- Exercise requirements: Reproduce every line of the records below verbatim, but leave out the pictures.

Word and element pointing entries
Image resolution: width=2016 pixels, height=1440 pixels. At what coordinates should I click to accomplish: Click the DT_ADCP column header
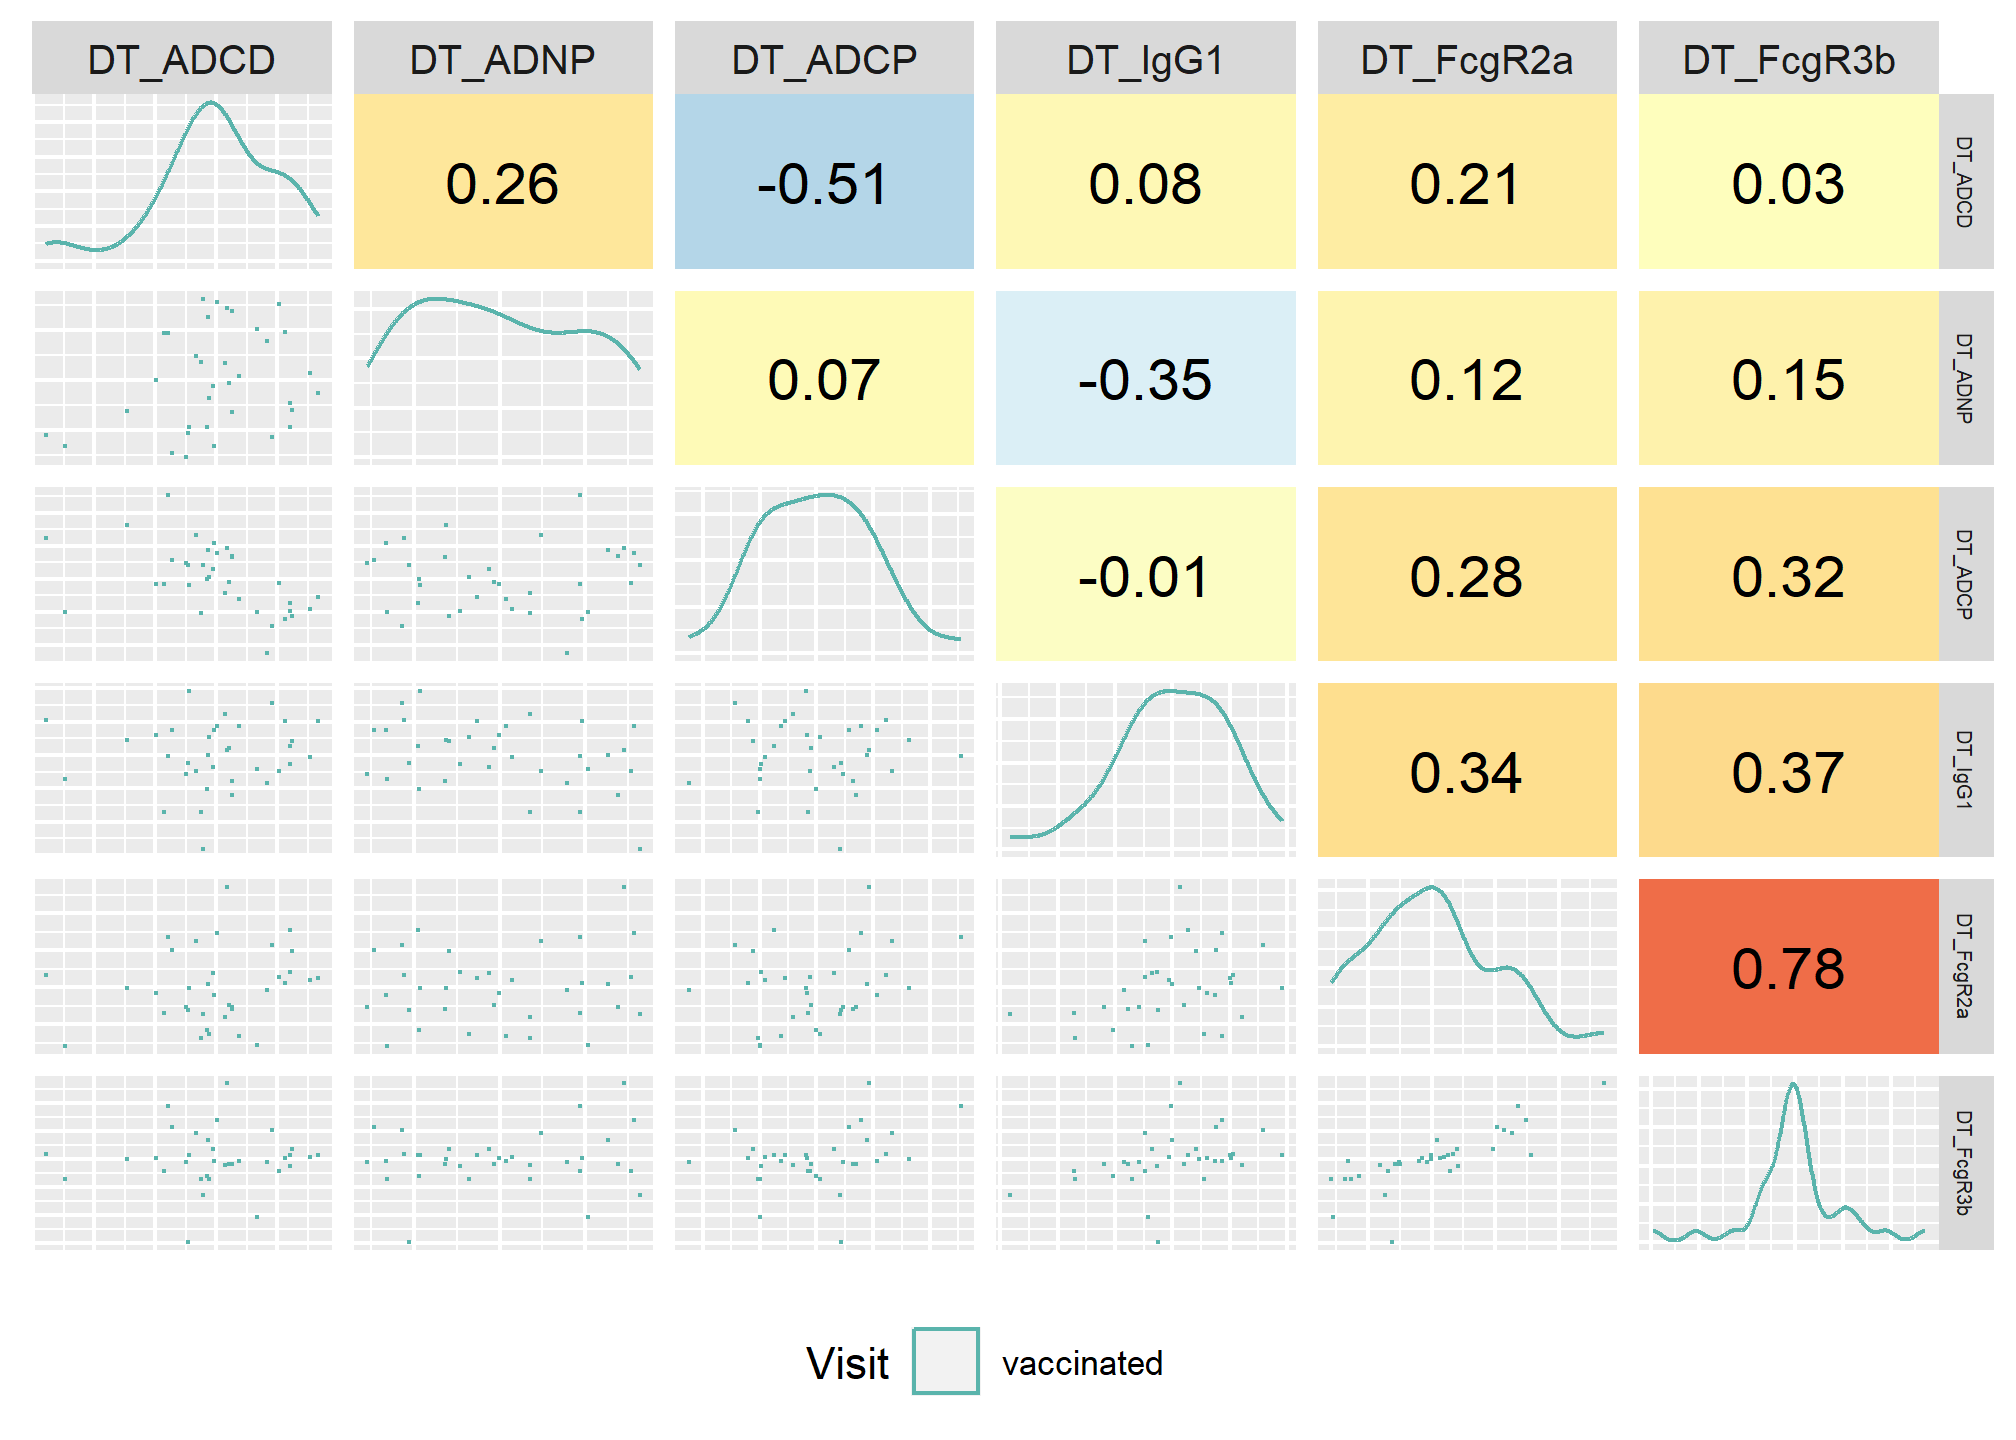click(824, 58)
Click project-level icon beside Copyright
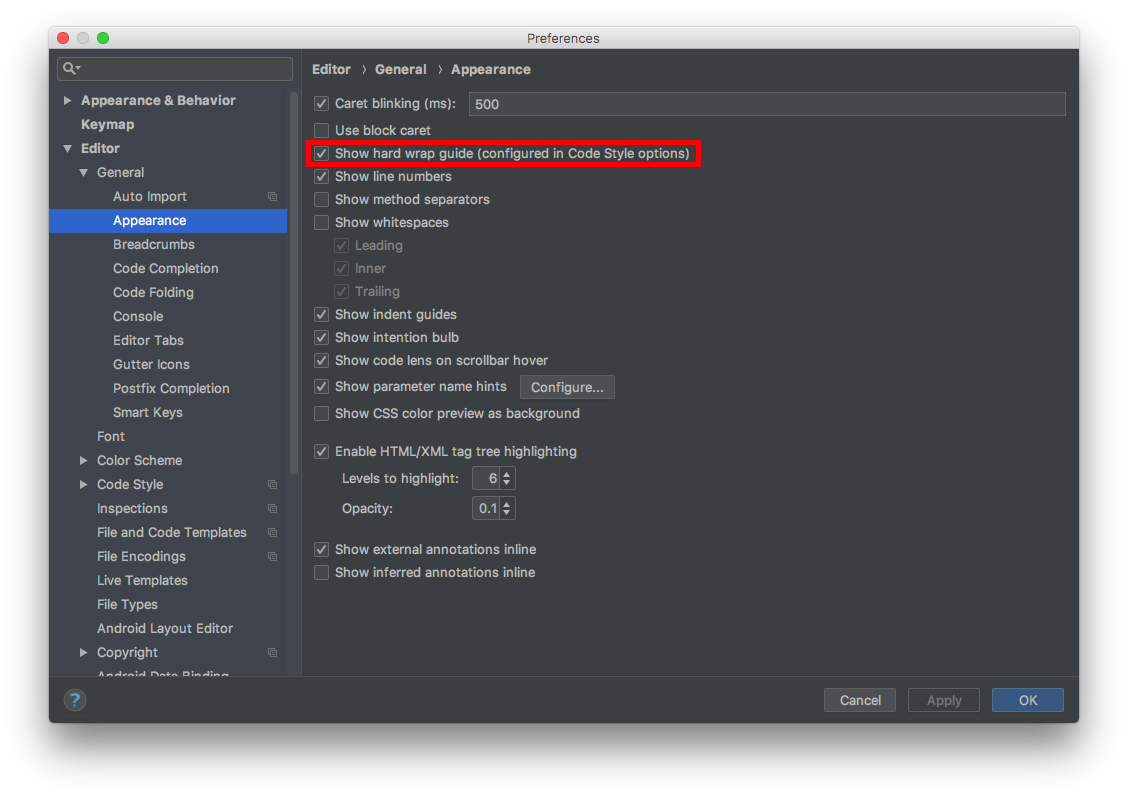This screenshot has width=1127, height=797. click(272, 653)
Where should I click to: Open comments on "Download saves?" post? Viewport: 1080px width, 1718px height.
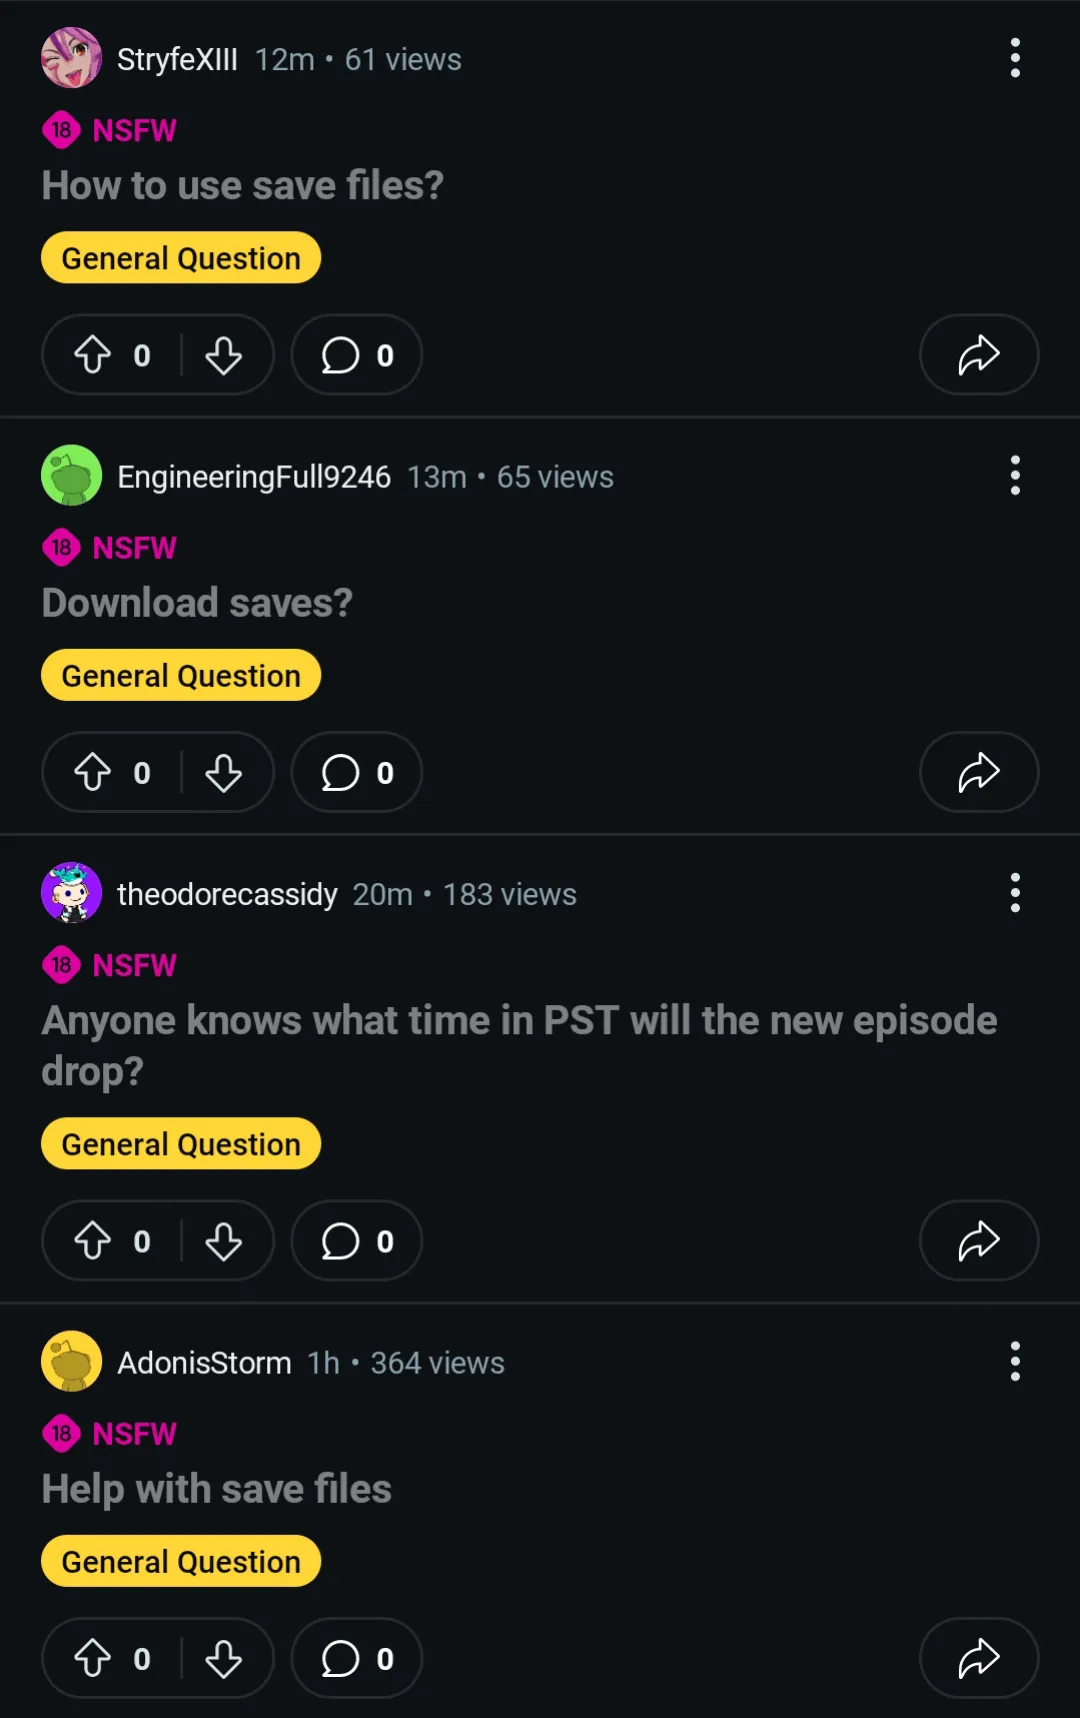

- Exercise answer:
Image resolution: width=2016 pixels, height=1440 pixels. At what coordinates should I click to accomplish: Click the DT_ADCP column header
click(824, 58)
Click project-level icon beside Copyright
This screenshot has width=1127, height=797. click(272, 653)
Where should I click to: Open comments on "Download saves?" post? Viewport: 1080px width, 1718px height.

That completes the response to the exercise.